Data records

• • • •

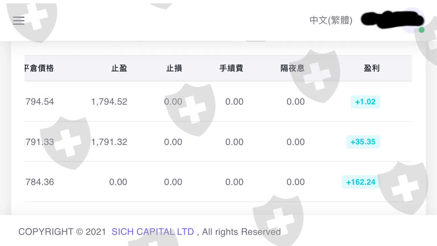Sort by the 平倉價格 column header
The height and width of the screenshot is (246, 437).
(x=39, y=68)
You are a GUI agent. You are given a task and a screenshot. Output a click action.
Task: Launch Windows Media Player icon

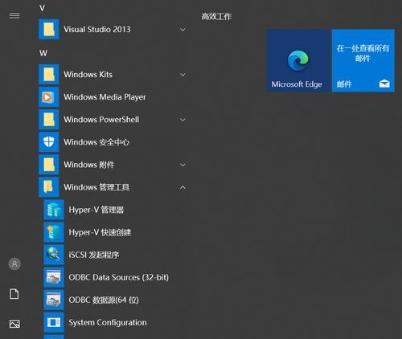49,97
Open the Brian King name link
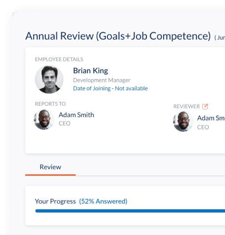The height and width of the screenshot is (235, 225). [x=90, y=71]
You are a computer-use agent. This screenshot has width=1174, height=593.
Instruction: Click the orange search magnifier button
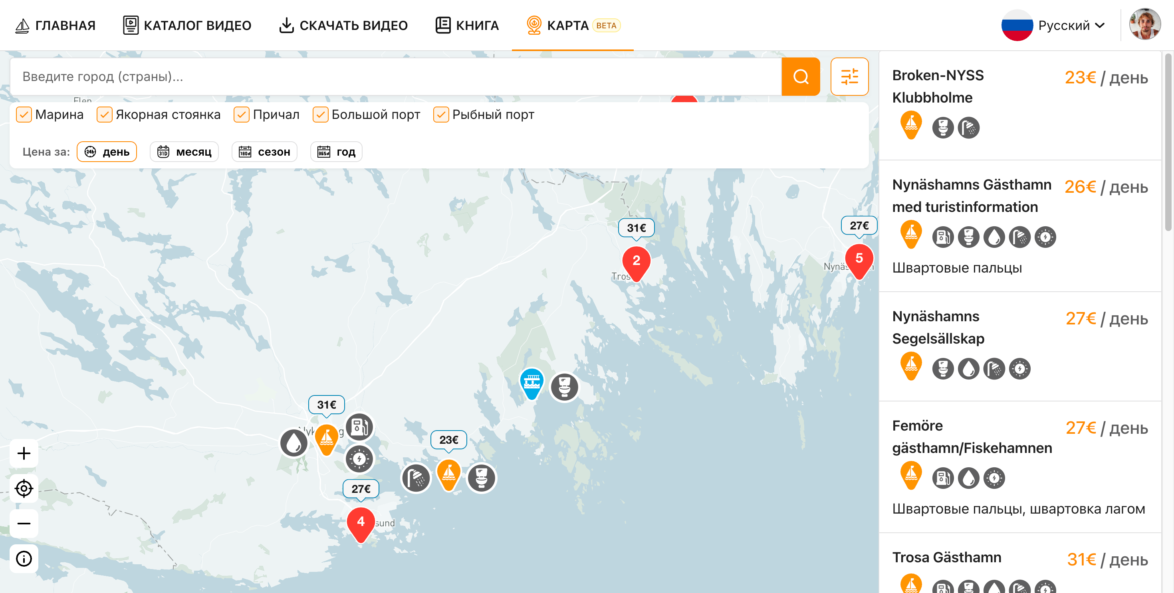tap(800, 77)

• • • •

> [THE TASK] In the records above, how many lines hold the string "agent"? Only the number should be given.

> [OUTPUT] 2